All too often, women think that talking to our husbands is the way to make them see how their behavior affects us.
If the behavior doesn't change when we first bring it up, we want to talk more, longer, or louder because we think maybe they didn't get it the first time.
One of the biggest pet peeves for men is that feeling of being nagged or badgered, especially if they don't know what the problem really is.
Also, the rules of polite, kind, nice conversation that women try to follow often come off as indirect, manipulative and mysterious to men.
Women often conclude that their husbands don't care because they haven't changed after a particular conversation.
Research has shown that happiness does increase when your husband changes for the better, but that change originates with you.
Paradoxically, the women who focused on becoming the person they want to be, rather than on how to get their husband to change, were happier down the road.
Living parallel lives with your husband is the slippery slope to disconnecting completely.
The bonds of marriage thrive on having interest in one another, working toward common goals and spending time with one another.
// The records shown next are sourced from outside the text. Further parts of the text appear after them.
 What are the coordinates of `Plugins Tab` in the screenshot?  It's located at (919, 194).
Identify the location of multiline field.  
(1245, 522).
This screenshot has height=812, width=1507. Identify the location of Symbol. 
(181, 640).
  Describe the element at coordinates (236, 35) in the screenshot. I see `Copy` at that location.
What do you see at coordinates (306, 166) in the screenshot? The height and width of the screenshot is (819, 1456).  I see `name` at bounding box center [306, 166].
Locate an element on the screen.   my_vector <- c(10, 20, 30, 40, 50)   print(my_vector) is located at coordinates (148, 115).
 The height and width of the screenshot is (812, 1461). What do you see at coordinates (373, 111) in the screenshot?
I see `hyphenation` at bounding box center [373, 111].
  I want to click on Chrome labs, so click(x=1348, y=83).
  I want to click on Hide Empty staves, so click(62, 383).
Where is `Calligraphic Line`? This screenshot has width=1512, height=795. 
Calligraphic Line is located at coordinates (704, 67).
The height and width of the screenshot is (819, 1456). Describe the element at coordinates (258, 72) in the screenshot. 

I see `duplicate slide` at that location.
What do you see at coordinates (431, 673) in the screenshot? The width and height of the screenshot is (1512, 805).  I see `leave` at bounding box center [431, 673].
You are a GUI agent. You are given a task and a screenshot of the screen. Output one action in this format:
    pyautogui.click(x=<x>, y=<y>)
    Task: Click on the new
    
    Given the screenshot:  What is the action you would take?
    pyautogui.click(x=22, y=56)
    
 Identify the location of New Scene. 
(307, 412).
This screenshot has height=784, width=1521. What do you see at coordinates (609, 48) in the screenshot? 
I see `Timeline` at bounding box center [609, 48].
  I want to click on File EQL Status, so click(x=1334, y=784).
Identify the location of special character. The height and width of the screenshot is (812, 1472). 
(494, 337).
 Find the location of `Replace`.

Couples who are trying to reconnect after their children have left home often come to realize that they don't know each other anymore.
One of the most difficult scenarios you come across is a couple in which one or both people are stuck viewing each other through a negative lens, expecting the worst.
Our brains do a wonderful job of seeing what we expect to see, and we are much more likely to view our husbands as doing everything wrong when we have developed a negative view of them.
The mentality that goes along with using words like "I deserve" includes a form of entitlement that kills the softness needed for a couple to cherish one another.
Saying "I deserve" is inherently a demand.
It's very different from knowing internally that you are worth more, and having the communication skills necessary to ask for more.
Knowing what you're worth helps you inspire your husband to cherish you.